• _Study questions_
• A. Answer these questions about the text on using waterbed heaters as seedling heat mats, with one answer per line marked the same way:
(i) What two reasons are given for a regular seedling heat mat being less versatile?
(ii) What part of the pad must be under the seed tray before the heating pad is turned on?
(iii) On which setting should you start out?
• B. Continue the text on using waterbed heaters as seedling heat mats, starting from the point where it stops.

• _Document excerpt_
--

If you want to start vegetables from seed, you might want to try using waterbed heaters as seedling heat mats. They provide warmth to the soil in the seed trays. This makes the seeds pop out of the ground just like it was June, even in the middle of February.
Waterbed heaters can be purchased online for very little money. This is much less costly than using a regular seedling heater. A regular seedling heat mat is more expensive, and it is not as versatile for keeping vegetable seedlings warm because of its limited size and low heat output.
When using water bed heaters for starting vegetables from seed, it is extremely important that you make sure the pad’s temperature bulb is underneath the seed tray before turning on the heating pad. The bulb provides feedback to the heat controller telling it that the tray above it has reached a certain temperature. If the bulb is not under the tray that is sitting on the heating mat, the controller will continue to put out heat until the mat burns out. If that happens, the water bed heater is ruined, and you will probably melt your plastic tray. Another caution is to start out on the lowest setting and see if that meets your needs for heat. The settings on the water bed heater dial are not as accurate as they might appear.

--

• _Provided records_
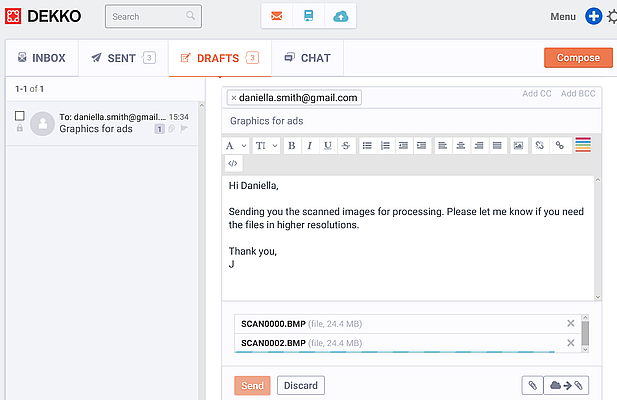Open the font size dropdown

(266, 145)
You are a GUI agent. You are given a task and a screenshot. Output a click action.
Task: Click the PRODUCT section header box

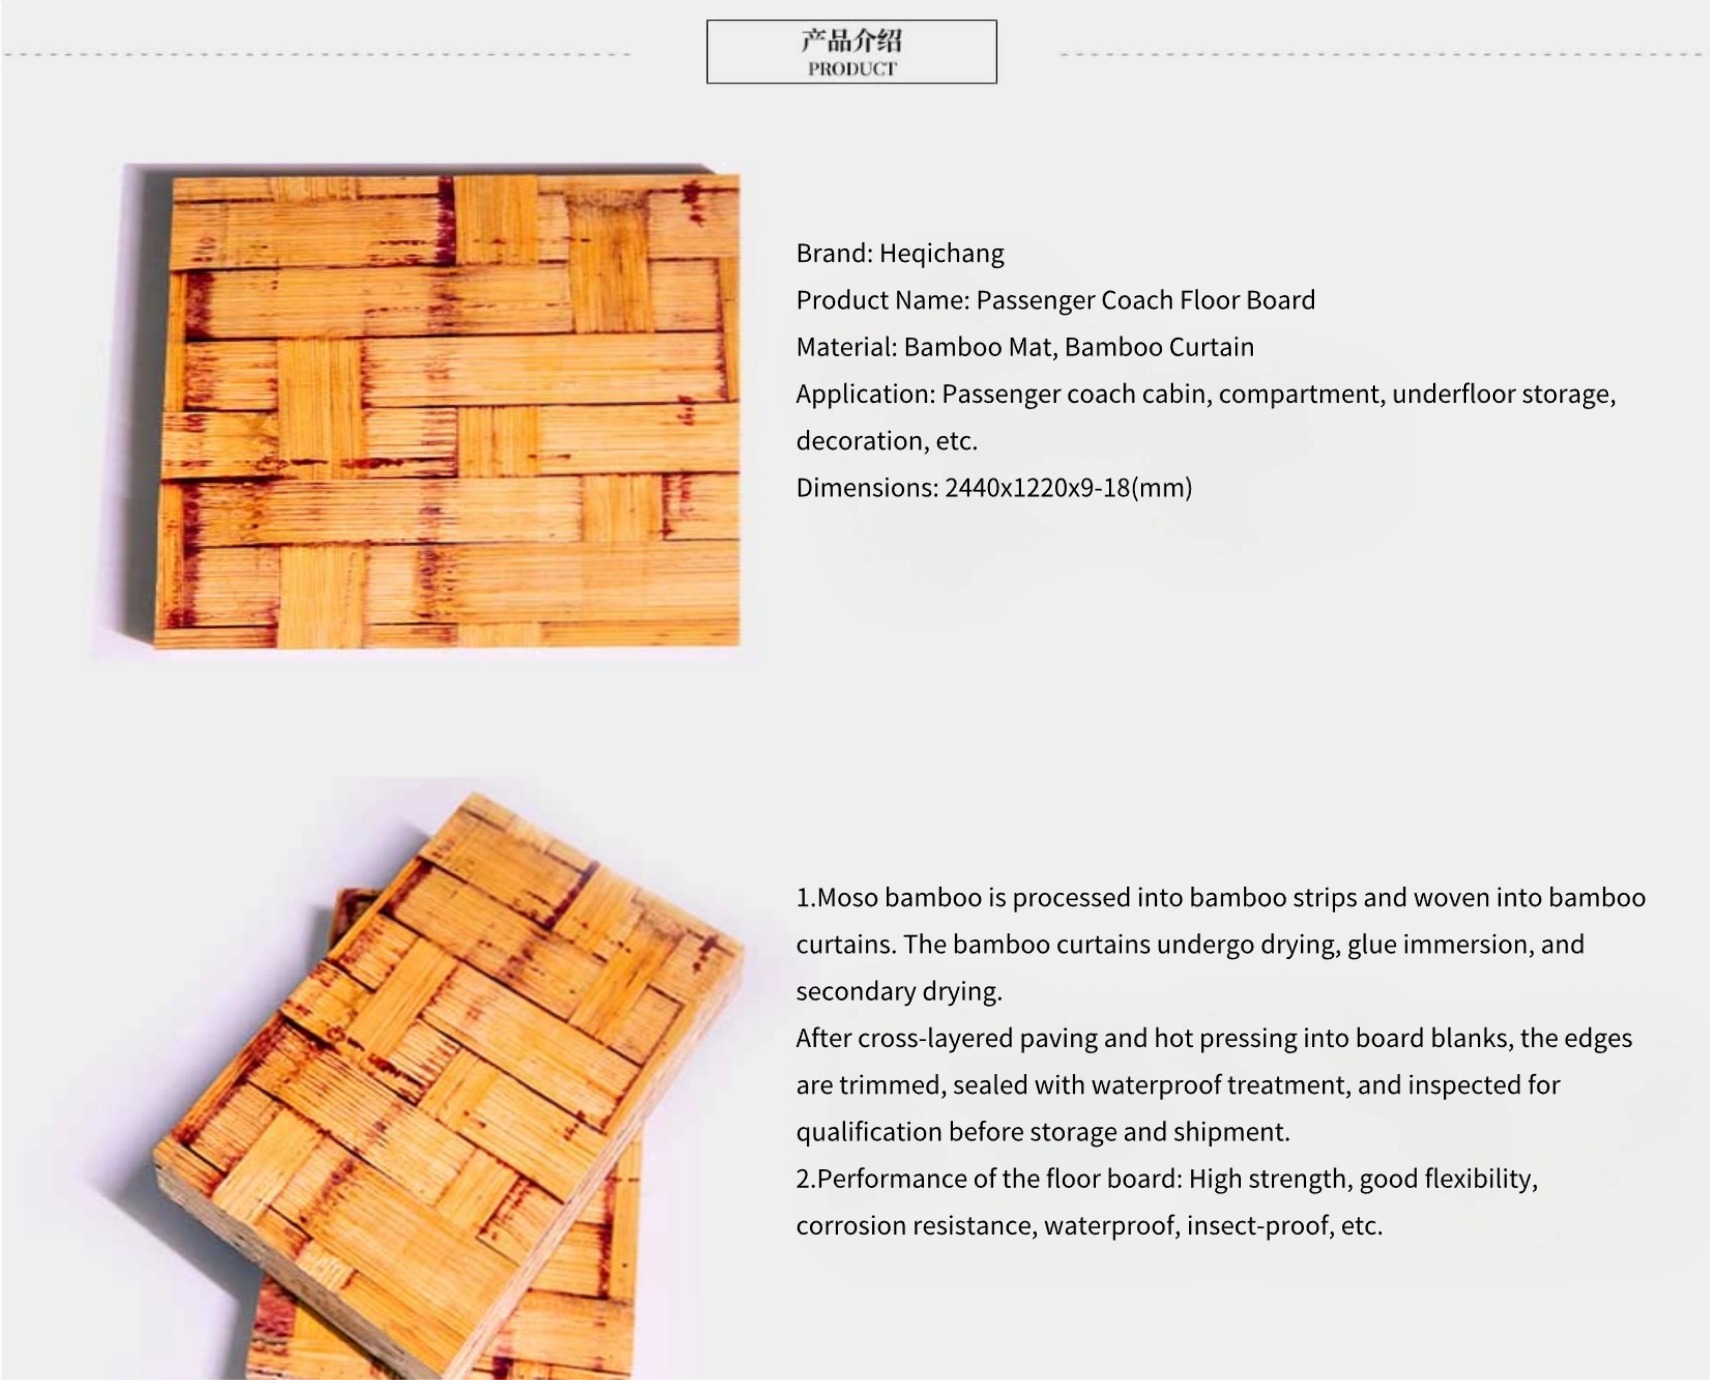coord(851,51)
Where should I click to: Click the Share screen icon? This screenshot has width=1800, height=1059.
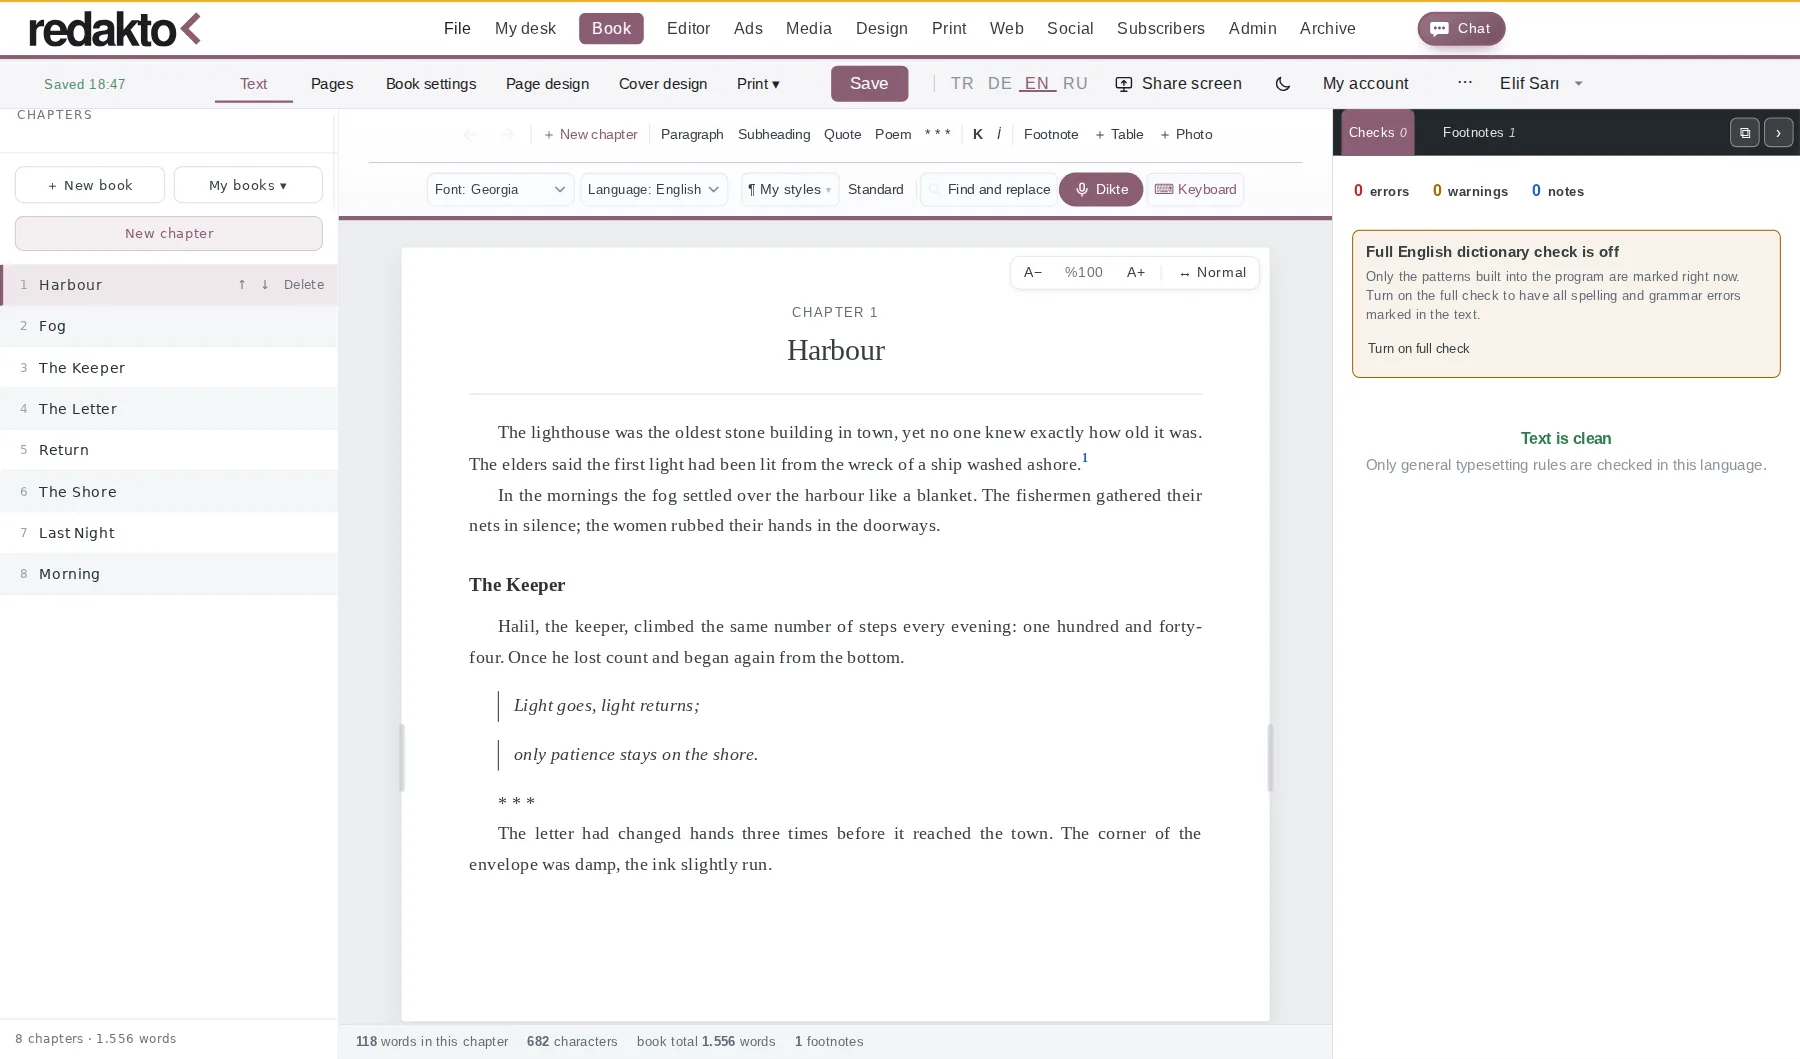click(x=1124, y=84)
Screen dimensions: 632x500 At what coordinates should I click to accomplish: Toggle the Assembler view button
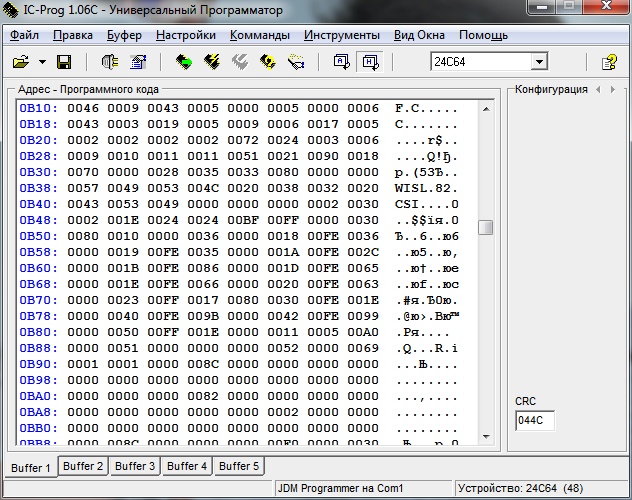point(341,62)
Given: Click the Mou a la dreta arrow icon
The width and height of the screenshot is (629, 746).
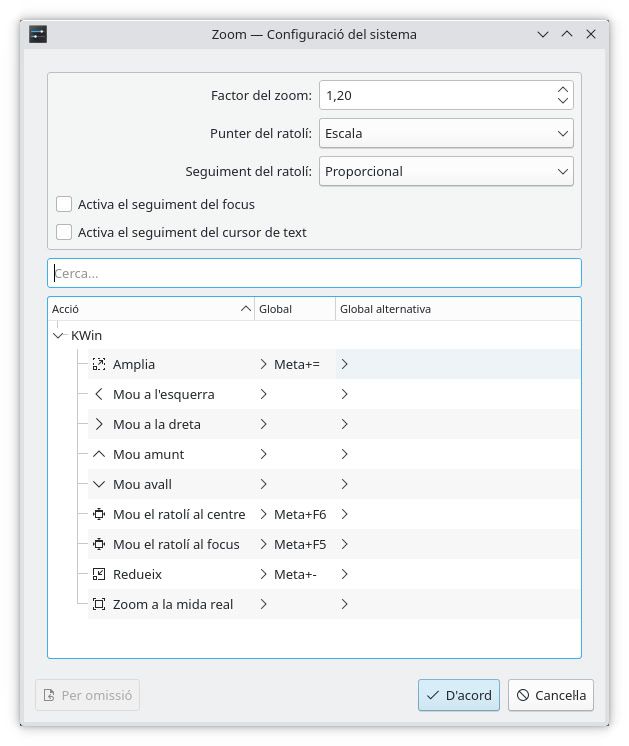Looking at the screenshot, I should 99,424.
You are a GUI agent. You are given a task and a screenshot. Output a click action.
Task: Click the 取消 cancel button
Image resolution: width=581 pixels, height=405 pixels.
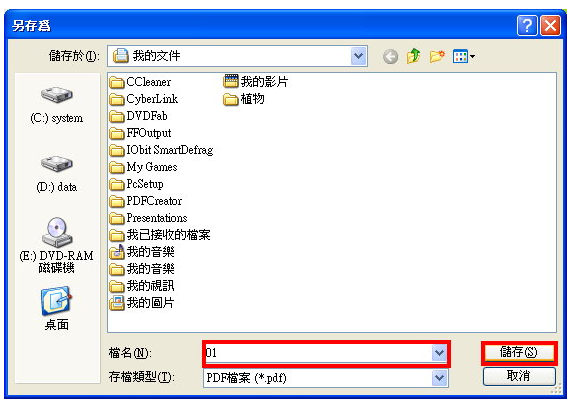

--

• _Task responses_
• A.
(i) Its limited size and low heat output.
(ii) The pad's temperature bulb.
(iii) The lowest setting.

• B.
A simple and inexpensive digital indoor/outdoor thermometer can tell you whether the temperature inside the seed tray dome is acceptable. Use the external probe and set the thermometer to “outside”, and that will give you an idea of what your vegetable seedlings are seeing in the way of heat. Each seed packet will tell you the best temperature for germination. We set ours around 85 degrees, and that seems to work well for most of the seeds. Soil temperature is very important for starting vegetables from seed, so you might want to pick up a soil thermometer. Since the probe of a soil thermometer is difficult to insert and hold still in a peat pellet and the small cells of sheet pots, we just measure the soil surface temperature with the outdoor probe thermometer and estimate that the temperature of the soil an inch or so below that point is a few degrees warmer. The outdoor temperature probe on the thermometer is completely sealed, so you could place it under the soil for accurate readings, however inconvenient that might be. Regardless, once you find the temperature setting that works well with your waterbed heater controller, mark it so you don’t set it too high or too low.
The idea behind the waterbed heaters is two-fold. First, they are large enough to hold two standard 10-inch by 20-inch seedling trays, with just a little bit overhanging the edges of the heater. Second, they put out more heat than a standard seedling heater, and that means that they can be placed inside a “seedling house” or cold frame in the winter for starting vegetables from seed.